- Born: 1963
- Died: 2000 (aged 36–37)
- Education: Saint Petersburg State University
- Scientific career
- Fields: Mathematics
- Workplaces: Saint Petersburg State University

= Oleg Izhboldin =

Russian mathematician (1963–2000)

Oleg Tomovich Izhboldin (Олег Томович Ижболдин; 1963 – 2000) was a Russian mathematician who was first to provide a non-trivial example of an odd u-invariant field solving a classical Kaplansky's conjecture.

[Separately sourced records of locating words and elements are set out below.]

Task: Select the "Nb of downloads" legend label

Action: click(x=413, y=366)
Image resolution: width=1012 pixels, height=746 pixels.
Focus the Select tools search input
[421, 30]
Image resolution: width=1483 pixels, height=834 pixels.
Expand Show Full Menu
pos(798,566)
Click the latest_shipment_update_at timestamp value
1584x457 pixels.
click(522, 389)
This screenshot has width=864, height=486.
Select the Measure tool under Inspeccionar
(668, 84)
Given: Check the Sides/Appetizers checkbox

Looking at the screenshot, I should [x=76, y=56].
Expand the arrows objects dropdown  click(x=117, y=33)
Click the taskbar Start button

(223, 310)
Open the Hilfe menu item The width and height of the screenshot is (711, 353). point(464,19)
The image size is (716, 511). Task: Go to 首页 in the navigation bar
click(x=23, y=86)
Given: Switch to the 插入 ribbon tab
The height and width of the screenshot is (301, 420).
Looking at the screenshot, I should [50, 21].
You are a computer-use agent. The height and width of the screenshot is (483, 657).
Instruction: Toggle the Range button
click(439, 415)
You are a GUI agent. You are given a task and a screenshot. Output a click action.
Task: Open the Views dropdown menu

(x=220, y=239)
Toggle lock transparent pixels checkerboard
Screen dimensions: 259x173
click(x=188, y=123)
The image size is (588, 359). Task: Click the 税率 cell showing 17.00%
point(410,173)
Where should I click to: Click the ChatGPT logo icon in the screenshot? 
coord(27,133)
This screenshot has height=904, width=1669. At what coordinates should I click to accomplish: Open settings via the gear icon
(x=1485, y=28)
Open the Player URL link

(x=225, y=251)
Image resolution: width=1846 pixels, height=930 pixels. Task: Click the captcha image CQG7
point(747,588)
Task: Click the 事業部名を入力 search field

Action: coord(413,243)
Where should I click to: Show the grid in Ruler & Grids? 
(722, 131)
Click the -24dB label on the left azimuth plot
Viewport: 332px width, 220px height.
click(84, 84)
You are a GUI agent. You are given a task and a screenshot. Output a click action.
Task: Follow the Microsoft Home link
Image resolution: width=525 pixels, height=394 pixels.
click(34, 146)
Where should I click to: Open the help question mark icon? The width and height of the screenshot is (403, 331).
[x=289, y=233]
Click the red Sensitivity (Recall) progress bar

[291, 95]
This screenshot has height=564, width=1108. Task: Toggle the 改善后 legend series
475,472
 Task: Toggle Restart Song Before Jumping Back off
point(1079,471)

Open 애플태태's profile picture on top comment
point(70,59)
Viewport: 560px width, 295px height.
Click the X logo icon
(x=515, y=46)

Oleg Izhboldin graduated from the 45th Physics-Mathematics School in Saint Petersburg, then from the Faculty of Mathematics and Mechanics of Leningrad State University. He received his Ph.D. from the same university in 1988 and Doktor nauk degree in 2000. According to Alexander Merkurjev: Oleg found his niche in algebra, namely, the algebraic theory of quadratic forms. ... This needed knowledge in different areas of mathematics was especially important in light of the recently discovered interaction (by Oleg, among others) between the theory of quadratic forms and various branches of mathematics that had seemed absolutely unrelated before... Oleg mastered the algebraic theory of quadratic forms very quickly and became one of the acknowledged experts in that field. I was extraordinarily pleased to see him work with Nikita Karpenko... I am a lucky man to have seen both of them do research in algebra so successfully. During a fairly short period of time, together they wrote several very strong papers. The pinnacle of their cooperation led to Oleg’s solution of a very old classical conjecture by Kaplansky. Oleg constructed an example of a field with u-invariant 9 – the very first example of a field with nontrivial odd u-invariant. From my point of view, the proof was as important as the fact itself. It shows us a wonderful pattern of interaction of a some very different techniques and the inner workings of the “algebraic machine” that Oleg discovered and revealed.

Izhboldin died during his short visit to Paris in 2000.